Sheffield hospital bosses responded that the figure of lost days was “less than 1% of the total number of days worked” in what is England’s second largest NHS trust. They also added that staff had access to psychological services and mindfulness sessions to help with stress.
Glenn Turp, regional director for the Royal College of Nursing in the Yorkshire and the Humber said of the figures:
Sadly this doesn’t come as a surprise. More and more nurses and staff across the NHS are feeling the ill health effects from being under constant pressure and stress.
There are over 40,000 nursing vacancies across England and 3,000 vacancies in Yorkshire and the Humber. High vacancies levels affects staff as they try to fill these gaps and deal with ever increasing patient demand.

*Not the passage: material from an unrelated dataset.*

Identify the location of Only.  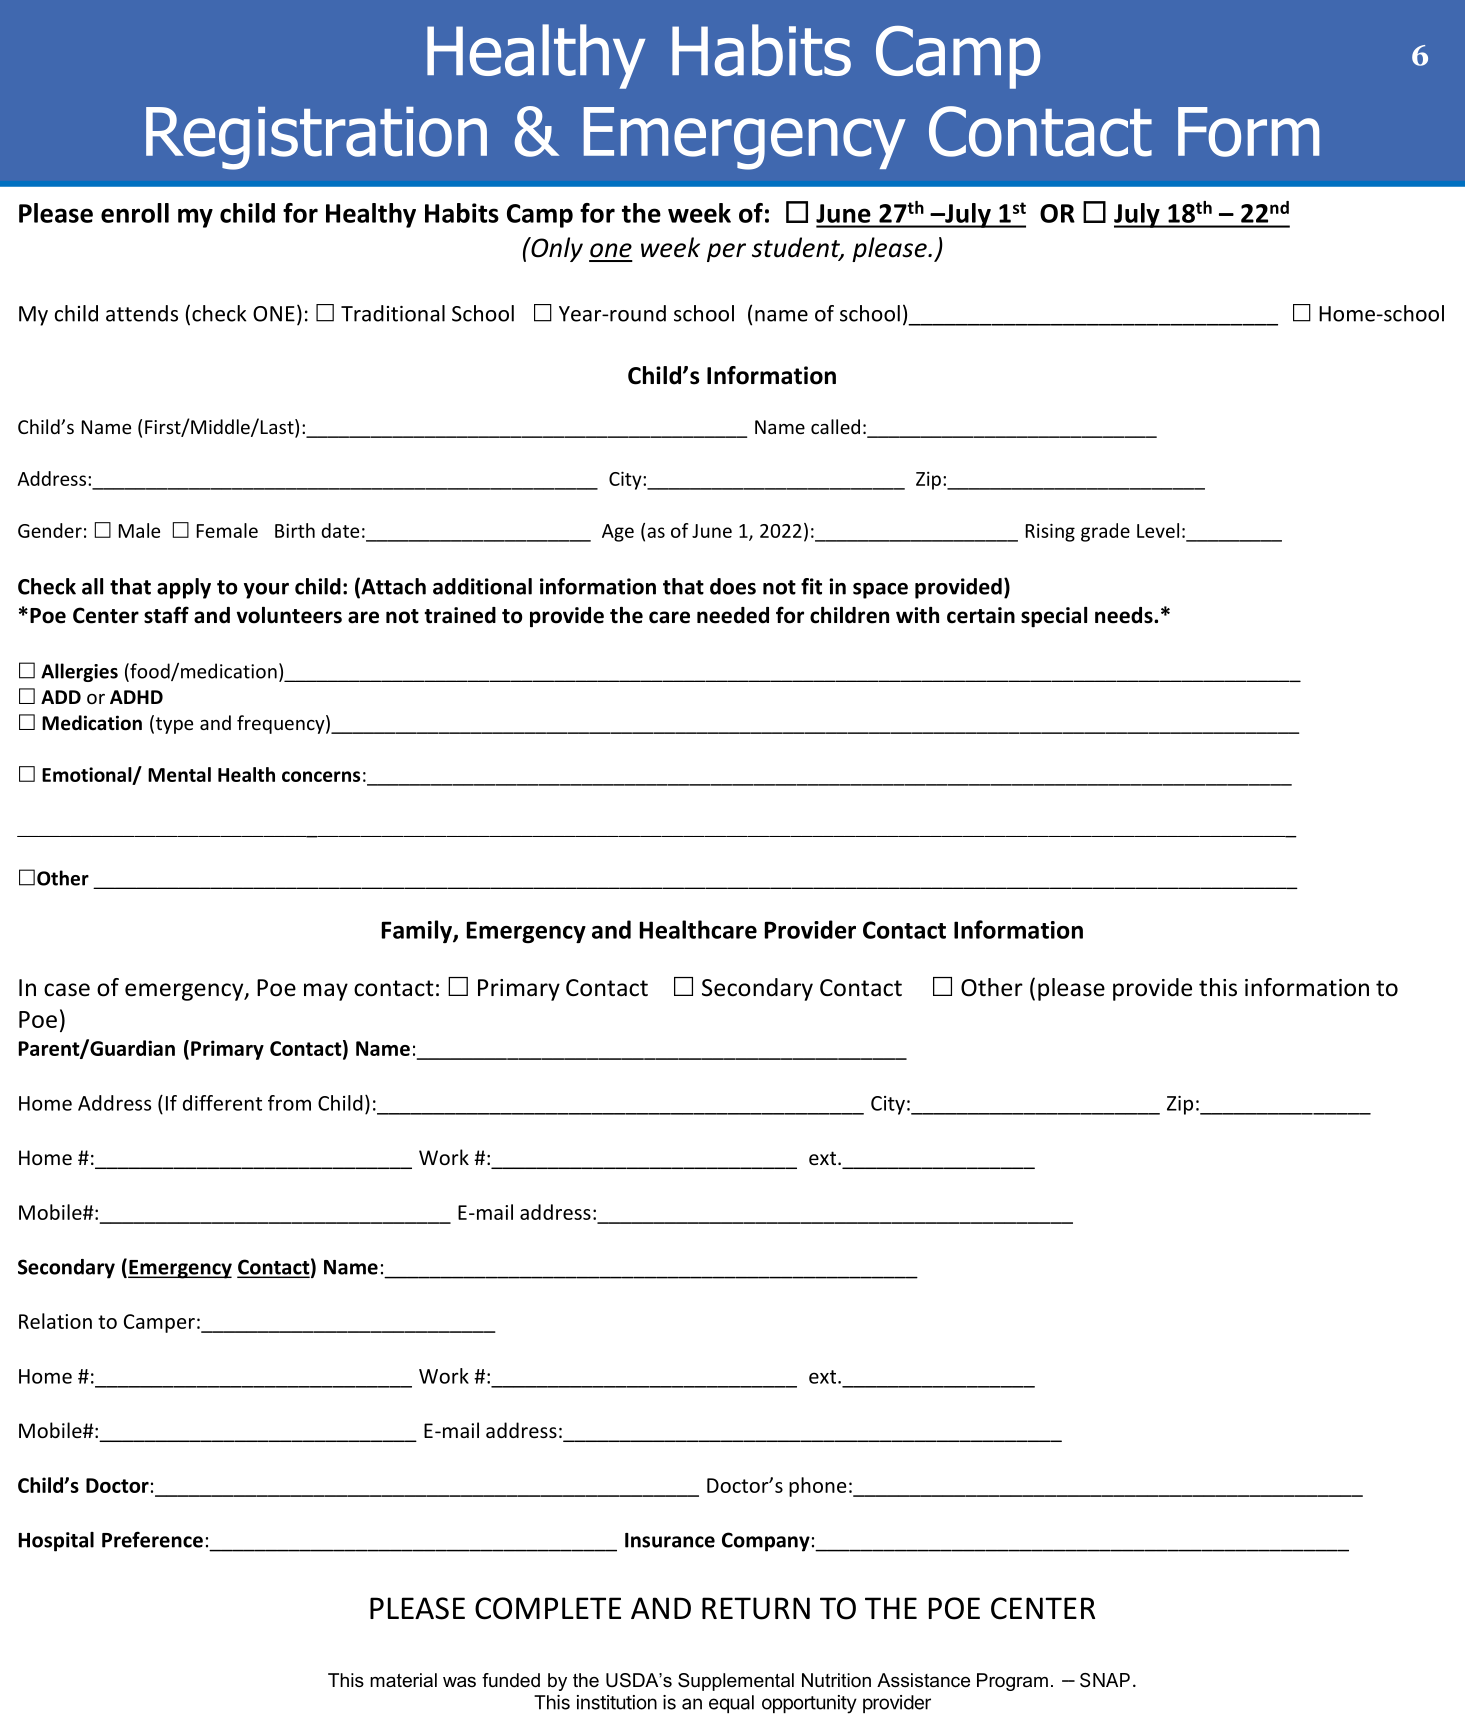
(556, 249).
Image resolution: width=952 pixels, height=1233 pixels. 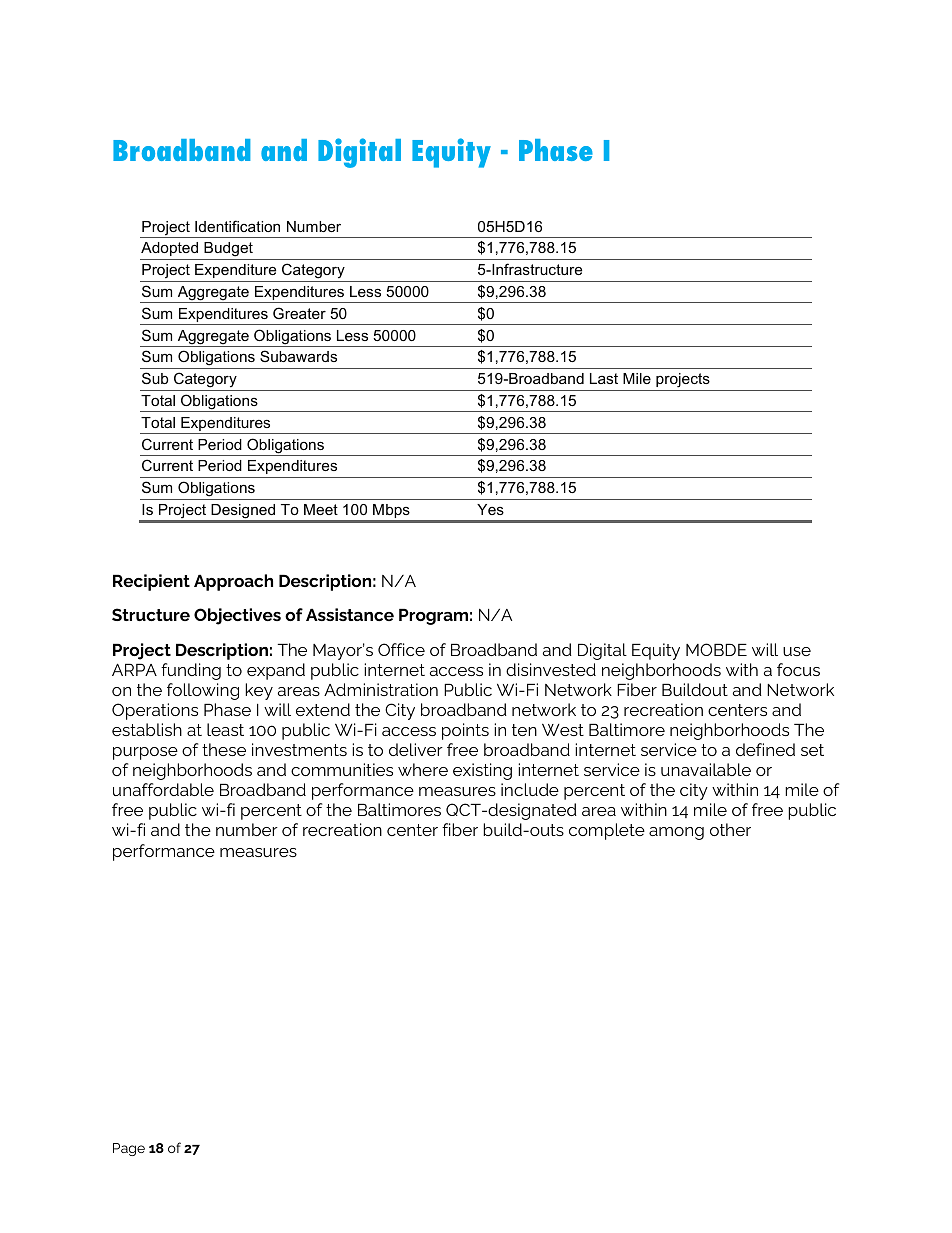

Over stretched staff suffer the consequence personally.
The RCN have released a new report titled ‘Safe and Effective Staffing: Nursing against the Odds’ which highlights the affect work pressure and stress has on many nurses own health, with 36.7% feeling unwell due to work-related stress.
Glenn Turp continued:
This is another reminder for the Government of how NHS staff across the board are straining to hold things together. The Government needs to show that it values those working under immense pressure taking care of patients, when they are most vulnerable, people will be deterred from joining the nursing profession and others will feel no choice but to leave it.
Mark Gwilliam, director of human resources at Sheffield Teaching Hospitals NHS Foundation Trust, said:
We believe that for our staff to provide the best care to patients, we also need to take care of their health and wellbeing.
We have 17,000 employees and our sickness levels are at the lowest levels for some time at 3.7% and sick days due to stress represent less than 1% of the total number of days worked.
We want to do all we can to help staff cope with any stress from work or home circumstances which is why we have a number of free services to offer support including a specialist psychological service, free headspace app for all employees and mindfulness sessions. We also try to make the work environment as supportive as possible to enable our teams to manage stressful situations.